Pregnancy is the most well-known hormonal cause of persistent nausea, but it’s far from the only one. Fluctuations in estrogen and progesterone during the menstrual cycle can trigger nausea in the days before a period. Thyroid disorders, both overactive and underactive, disrupt digestion and can cause nausea that builds gradually over weeks. Even changes in blood sugar, whether from skipping meals, diabetes, or insulin resistance, can leave you feeling persistently queasy.

Inner ear problems are another underappreciated cause. Your balance system sends signals to the same brain areas that control nausea, which is why motion sickness exists. Conditions like benign positional vertigo or vestibular migraines can produce constant low-grade nausea without obvious dizziness, especially if the vestibular disruption is mild.
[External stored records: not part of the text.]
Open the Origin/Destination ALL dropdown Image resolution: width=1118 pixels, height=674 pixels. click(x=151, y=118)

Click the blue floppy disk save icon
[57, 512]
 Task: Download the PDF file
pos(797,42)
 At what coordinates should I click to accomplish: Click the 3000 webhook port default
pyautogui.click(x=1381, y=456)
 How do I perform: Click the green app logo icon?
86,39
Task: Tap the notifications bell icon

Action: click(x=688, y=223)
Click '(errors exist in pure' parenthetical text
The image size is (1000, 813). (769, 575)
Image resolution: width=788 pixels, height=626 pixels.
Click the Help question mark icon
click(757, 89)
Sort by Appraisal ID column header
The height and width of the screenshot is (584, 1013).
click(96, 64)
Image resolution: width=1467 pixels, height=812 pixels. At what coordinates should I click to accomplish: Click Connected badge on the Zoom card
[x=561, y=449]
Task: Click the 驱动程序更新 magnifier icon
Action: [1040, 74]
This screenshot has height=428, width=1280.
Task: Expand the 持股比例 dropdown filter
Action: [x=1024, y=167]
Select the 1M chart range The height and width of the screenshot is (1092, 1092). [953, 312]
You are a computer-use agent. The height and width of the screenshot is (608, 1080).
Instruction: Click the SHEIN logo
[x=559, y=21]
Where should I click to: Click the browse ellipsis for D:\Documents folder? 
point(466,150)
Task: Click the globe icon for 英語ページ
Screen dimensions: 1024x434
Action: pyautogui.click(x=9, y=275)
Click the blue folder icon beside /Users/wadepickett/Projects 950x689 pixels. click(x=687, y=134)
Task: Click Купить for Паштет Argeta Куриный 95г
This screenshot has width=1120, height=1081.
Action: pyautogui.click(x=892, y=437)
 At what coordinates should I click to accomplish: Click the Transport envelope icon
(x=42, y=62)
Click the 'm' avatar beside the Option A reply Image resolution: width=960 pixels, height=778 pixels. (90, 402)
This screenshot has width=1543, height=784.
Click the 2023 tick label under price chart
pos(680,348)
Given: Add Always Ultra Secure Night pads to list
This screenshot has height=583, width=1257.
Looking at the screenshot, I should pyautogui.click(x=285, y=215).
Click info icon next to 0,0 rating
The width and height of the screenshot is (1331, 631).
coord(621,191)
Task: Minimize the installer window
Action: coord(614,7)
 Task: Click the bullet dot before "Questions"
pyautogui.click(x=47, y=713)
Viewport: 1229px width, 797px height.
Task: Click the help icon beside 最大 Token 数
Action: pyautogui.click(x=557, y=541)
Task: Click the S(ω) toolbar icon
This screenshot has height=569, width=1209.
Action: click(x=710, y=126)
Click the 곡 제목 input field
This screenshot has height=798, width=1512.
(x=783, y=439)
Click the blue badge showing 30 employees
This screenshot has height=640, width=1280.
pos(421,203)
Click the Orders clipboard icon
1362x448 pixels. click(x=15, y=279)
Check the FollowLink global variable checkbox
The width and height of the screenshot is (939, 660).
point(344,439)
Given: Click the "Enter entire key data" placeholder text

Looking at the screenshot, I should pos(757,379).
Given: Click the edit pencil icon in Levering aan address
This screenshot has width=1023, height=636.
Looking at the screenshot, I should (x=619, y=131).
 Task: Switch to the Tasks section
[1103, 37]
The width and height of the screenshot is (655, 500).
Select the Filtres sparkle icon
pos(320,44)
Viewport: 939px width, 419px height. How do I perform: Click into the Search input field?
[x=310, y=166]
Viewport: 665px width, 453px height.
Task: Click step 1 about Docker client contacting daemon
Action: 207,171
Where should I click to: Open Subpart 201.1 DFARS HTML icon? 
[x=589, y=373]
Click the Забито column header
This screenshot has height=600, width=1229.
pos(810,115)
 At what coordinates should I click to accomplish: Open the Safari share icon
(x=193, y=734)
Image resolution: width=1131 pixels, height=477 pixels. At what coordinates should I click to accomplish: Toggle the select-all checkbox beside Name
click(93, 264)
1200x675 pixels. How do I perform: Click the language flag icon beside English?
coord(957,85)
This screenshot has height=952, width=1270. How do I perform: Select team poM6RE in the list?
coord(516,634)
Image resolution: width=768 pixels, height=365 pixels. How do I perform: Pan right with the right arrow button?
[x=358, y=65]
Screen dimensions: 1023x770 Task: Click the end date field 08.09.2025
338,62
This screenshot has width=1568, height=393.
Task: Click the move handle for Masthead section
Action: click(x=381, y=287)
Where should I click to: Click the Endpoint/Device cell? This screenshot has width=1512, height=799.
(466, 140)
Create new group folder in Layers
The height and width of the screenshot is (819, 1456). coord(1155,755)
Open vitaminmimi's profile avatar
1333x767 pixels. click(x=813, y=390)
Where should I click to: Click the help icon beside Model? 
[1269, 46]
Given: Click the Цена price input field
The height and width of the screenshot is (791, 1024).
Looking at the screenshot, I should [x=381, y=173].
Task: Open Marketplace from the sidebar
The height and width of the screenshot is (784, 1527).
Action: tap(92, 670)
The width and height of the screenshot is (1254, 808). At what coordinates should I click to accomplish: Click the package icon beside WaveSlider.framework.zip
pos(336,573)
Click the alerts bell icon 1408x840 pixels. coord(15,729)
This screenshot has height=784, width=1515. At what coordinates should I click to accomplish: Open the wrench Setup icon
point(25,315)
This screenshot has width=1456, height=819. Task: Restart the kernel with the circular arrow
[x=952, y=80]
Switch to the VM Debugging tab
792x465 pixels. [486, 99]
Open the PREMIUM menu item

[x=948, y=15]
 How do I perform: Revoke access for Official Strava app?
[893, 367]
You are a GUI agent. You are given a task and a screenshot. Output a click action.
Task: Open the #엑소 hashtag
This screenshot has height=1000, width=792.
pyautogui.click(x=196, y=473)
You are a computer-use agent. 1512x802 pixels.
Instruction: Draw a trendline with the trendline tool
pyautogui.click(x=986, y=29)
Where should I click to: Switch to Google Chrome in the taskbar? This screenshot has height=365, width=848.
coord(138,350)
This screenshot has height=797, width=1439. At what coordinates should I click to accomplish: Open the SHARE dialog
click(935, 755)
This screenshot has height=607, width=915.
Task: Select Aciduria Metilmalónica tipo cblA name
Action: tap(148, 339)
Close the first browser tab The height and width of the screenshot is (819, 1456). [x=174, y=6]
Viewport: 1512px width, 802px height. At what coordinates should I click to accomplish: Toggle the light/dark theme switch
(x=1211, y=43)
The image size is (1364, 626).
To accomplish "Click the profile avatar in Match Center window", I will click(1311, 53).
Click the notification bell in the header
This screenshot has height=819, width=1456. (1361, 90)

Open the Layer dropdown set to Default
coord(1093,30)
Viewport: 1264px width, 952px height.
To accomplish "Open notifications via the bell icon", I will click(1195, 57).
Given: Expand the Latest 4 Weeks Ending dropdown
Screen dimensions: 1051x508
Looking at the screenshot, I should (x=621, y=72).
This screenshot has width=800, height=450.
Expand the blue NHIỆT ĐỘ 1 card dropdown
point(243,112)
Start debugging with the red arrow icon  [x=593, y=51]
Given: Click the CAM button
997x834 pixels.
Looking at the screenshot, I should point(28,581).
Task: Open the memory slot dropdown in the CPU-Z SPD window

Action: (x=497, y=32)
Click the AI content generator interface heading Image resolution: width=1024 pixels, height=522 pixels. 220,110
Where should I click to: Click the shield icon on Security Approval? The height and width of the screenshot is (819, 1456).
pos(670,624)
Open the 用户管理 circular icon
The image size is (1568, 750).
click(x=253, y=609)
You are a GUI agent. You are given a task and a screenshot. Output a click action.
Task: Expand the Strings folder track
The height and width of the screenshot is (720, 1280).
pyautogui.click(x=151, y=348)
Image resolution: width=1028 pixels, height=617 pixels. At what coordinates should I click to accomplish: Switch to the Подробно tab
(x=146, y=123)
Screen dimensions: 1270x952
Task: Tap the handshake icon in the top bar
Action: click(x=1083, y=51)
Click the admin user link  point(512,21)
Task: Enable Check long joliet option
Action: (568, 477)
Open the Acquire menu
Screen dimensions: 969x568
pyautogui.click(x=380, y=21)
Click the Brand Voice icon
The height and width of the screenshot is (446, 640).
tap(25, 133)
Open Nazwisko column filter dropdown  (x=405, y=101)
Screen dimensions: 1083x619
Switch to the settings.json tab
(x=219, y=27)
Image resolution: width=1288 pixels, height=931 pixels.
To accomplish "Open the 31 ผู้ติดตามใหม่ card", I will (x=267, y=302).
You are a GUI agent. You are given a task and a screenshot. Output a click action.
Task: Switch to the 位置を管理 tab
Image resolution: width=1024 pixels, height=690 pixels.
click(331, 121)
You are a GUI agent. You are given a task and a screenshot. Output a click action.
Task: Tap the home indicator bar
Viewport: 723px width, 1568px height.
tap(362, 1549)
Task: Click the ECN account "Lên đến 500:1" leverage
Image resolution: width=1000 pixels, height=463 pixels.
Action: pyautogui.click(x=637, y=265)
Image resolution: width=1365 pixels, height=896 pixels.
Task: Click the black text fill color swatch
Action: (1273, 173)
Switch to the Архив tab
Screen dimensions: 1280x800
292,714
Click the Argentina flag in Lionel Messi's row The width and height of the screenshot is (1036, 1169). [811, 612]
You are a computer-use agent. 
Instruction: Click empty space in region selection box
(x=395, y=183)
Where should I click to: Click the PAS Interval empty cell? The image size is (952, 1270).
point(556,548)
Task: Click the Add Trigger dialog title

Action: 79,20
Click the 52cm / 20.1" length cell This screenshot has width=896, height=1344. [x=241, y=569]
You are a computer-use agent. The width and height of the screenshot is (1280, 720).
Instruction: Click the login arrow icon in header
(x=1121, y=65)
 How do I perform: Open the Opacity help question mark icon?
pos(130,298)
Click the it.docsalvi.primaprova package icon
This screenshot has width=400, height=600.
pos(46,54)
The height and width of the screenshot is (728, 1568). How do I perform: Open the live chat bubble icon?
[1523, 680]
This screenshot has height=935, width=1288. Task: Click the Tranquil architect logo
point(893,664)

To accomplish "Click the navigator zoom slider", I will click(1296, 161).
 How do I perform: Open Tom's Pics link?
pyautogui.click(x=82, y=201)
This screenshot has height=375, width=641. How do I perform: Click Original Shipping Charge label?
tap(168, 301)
Signs That Need Prompt Attention

Most chronic nausea turns out to have a manageable cause, but certain combinations of symptoms signal something more urgent. Vomiting that contains blood, looks like coffee grounds, or has a green color needs emergency evaluation. The same goes for nausea paired with chest pain lasting more than a few minutes, sudden severe headache, confusion, blurred vision, or high fever with a stiff neck.

Outside of emergencies, you should get an evaluation if you’ve been unable to keep fluids down for 24 hours, have been vomiting for more than two days, have lost weight without trying, or have had recurring nausea for longer than a month. Nausea that lasts this long rarely resolves on its own, and identifying the cause early makes treatment simpler and more effective.